Let's Search and Replace a Word using:
- .replace()
function searchAndReplace(string, word, replacement) {
return string.replace(word, replacement);
}
- .slit() and join()
function searchAndReplace(string, word, replacement) {
return string.split(word).join(replacement);
}
- .forEach...Loop, split,indexOf, join, ternery operator
function searchAndReplace(string, word, replacement) {
let stringArray = string.split(" ");
stringArray.forEach(element => {
element === word
? (stringArray[stringArray.indexOf(word)] = replacement)
: element;
});
return stringArray.join(" ");
}
- .map(), split,indexOf, join, ternery operator
function searchAndReplace(string, word, replacement) {
let stringArray = string.split(" ");
stringArray.map(element => {
element === word
? (stringArray[stringArray.indexOf(word)] = replacement)
: element;
});
return stringArray.join(" ");
}
- for...loop, split,indexOf, join, ternery operator
function searchAndReplace(string, word, replacement) {
let stringArray = string.split(" ");
for (let i = 0; i <= stringArray.length; i++) {
stringArray[i] === word
? (stringArray[stringArray.indexOf(word)] = replacement)
: stringArray[i];
}
return stringArray.join(" ");
}
- for...in...loop, split,indexOf, join, ternery operator
function searchAndReplace(string, word, replacement) {
let stringArray = string.split(" ");
for (element in stringArray) {
stringArray[element] === word
? (stringArray[stringArray.indexOf(word)] = replacement)
: stringArray[element];
}
return stringArray.join(" ");
}
- for...of...loop, split,indexOf, join, ternery operator
function searchAndReplace(string, word, replacement) {
let stringArray = string.split(" ");
for (element of stringArray) {
element === word
? (stringArray[stringArray.indexOf(word)] = replacement)
: element;
}
return stringArray.join(" ");
}
- RegExp(), for...of...loop, split(), match(), indexOf(), join()
function searchAndReplace(string, word, replacement) {
let stringArray = string.split(" ");
let regEx = new RegExp(word, "g");
for (element of stringArray) {
element.match(regEx)
? (stringArray[stringArray.indexOf(word)] = replacement)
: element;
}
return stringArray.join(" ");
}
- RegExp(), for...in...loop, split(), test(), indexOf(), join()

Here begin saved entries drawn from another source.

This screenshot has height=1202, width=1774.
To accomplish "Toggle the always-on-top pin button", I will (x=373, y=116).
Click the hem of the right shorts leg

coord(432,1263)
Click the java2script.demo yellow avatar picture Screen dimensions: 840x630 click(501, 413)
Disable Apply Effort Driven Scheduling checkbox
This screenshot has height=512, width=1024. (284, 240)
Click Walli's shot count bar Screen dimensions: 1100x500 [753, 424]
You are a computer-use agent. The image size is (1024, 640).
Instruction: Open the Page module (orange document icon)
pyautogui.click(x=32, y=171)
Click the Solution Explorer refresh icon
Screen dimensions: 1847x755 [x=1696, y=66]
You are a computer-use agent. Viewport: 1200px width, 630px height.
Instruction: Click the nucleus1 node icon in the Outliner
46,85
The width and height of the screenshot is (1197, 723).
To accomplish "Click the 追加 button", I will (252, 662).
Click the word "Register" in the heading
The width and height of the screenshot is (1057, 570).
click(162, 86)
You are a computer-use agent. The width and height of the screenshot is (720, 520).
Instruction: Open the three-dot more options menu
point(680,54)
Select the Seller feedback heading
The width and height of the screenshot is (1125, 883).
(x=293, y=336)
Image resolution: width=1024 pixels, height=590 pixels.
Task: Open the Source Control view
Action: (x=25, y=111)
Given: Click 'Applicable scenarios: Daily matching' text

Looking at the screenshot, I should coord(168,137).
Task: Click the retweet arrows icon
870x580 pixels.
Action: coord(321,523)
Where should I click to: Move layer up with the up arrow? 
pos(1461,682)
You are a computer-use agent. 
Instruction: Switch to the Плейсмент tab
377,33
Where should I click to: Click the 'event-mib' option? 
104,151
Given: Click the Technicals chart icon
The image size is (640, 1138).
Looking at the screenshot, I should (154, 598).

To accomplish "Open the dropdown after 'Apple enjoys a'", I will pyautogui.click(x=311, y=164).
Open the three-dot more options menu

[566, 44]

function searchAndReplace(string, word, replacement) {
let stringArray = string.split(" ");
let regEx = new RegExp(word, "g");
for (element in stringArray) {
regEx.test(stringArray[element])
? (stringArray[stringArray.indexOf(word)] = replacement)
: stringArray[element];
}
return stringArray.join(" ");
}
Conclusion
There are many ways to solve problems programmatically. You are only limited by your imagination. The Regular Expression (RegExp) version can also be achieved using other looping construct. Why not try it out and tell us how you did it in the comment section?
I will love to know other ways you solved yours in the comment section.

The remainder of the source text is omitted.